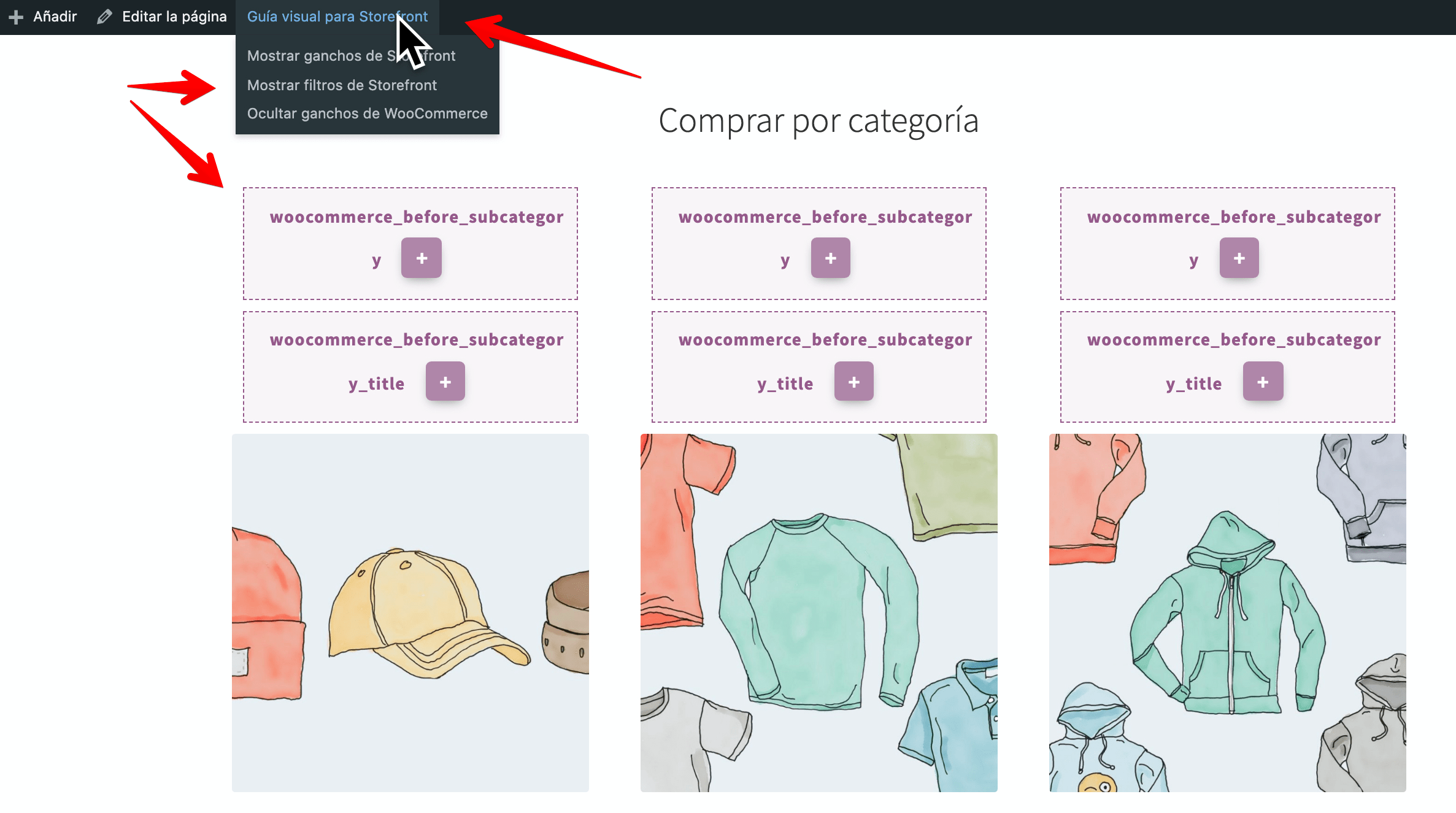Toggle visibility of WooCommerce hooks display
1456x813 pixels.
367,113
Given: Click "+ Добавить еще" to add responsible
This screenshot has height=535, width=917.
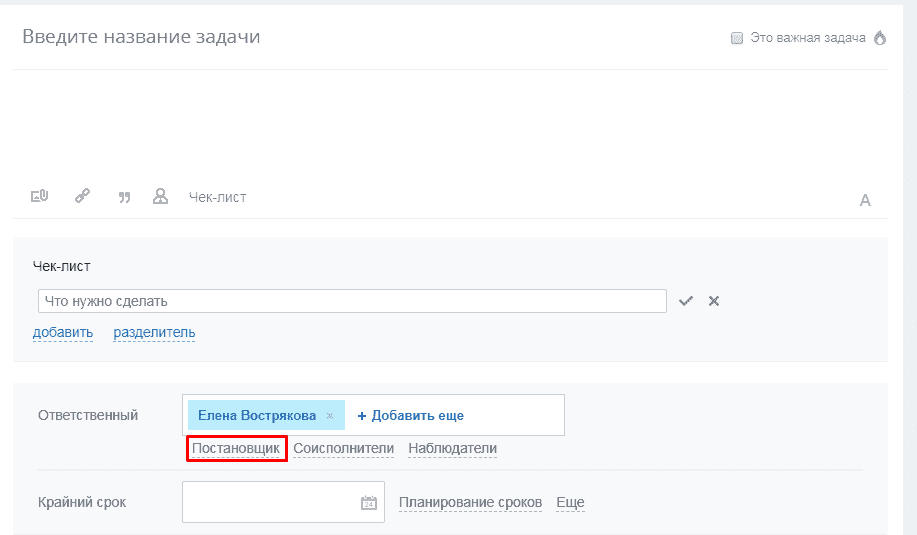Looking at the screenshot, I should 410,415.
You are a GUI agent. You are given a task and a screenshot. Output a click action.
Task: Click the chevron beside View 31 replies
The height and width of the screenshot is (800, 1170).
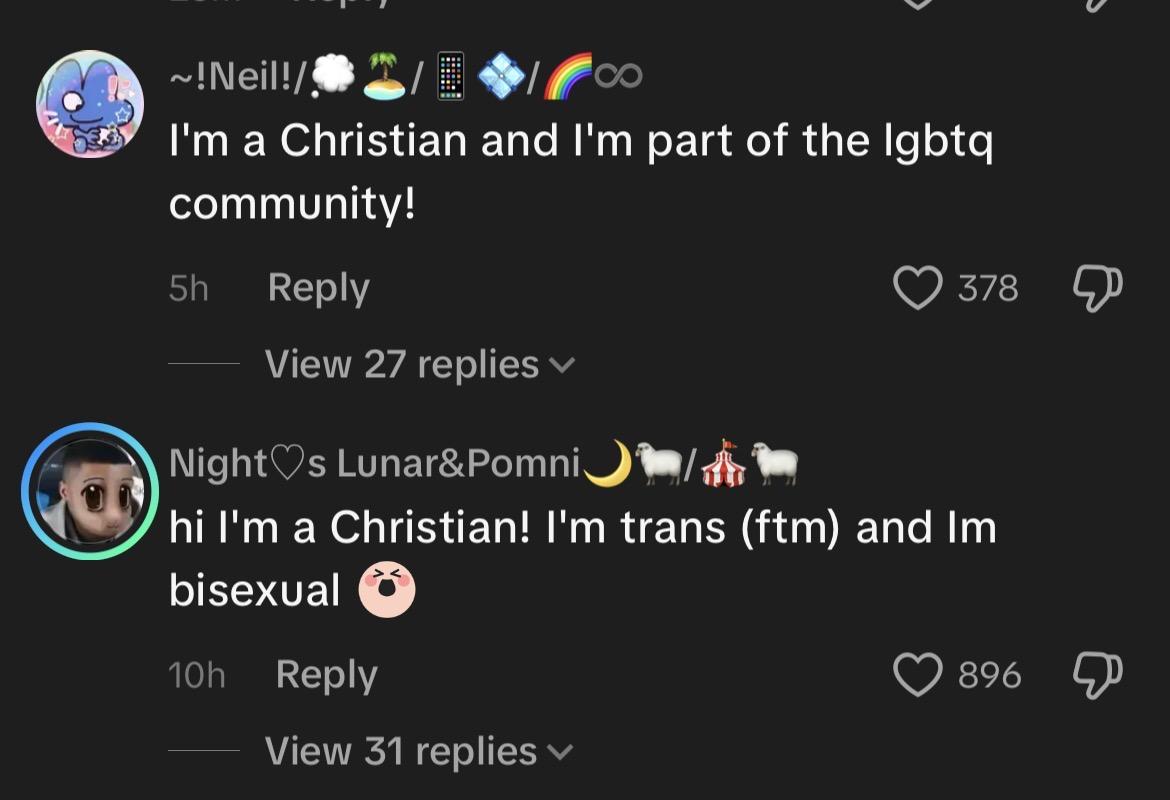tap(561, 752)
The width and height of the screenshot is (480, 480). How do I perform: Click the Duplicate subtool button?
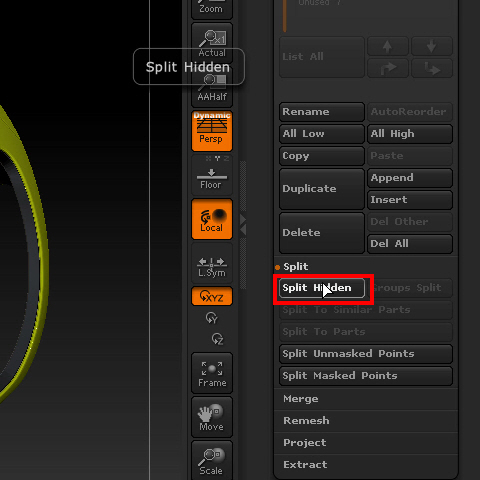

====

### [TASK TO CARRY OUT]
Return exactly the line containing "The height and" and every line after it, up to and including the final line of the entries above. Pictures stay out.

### [RESPONSE TO THE EXERCISE]
The height and width of the screenshot is (800, 1170).
tap(561, 752)
The width and height of the screenshot is (480, 480). How do I perform: Click the Duplicate subtool button?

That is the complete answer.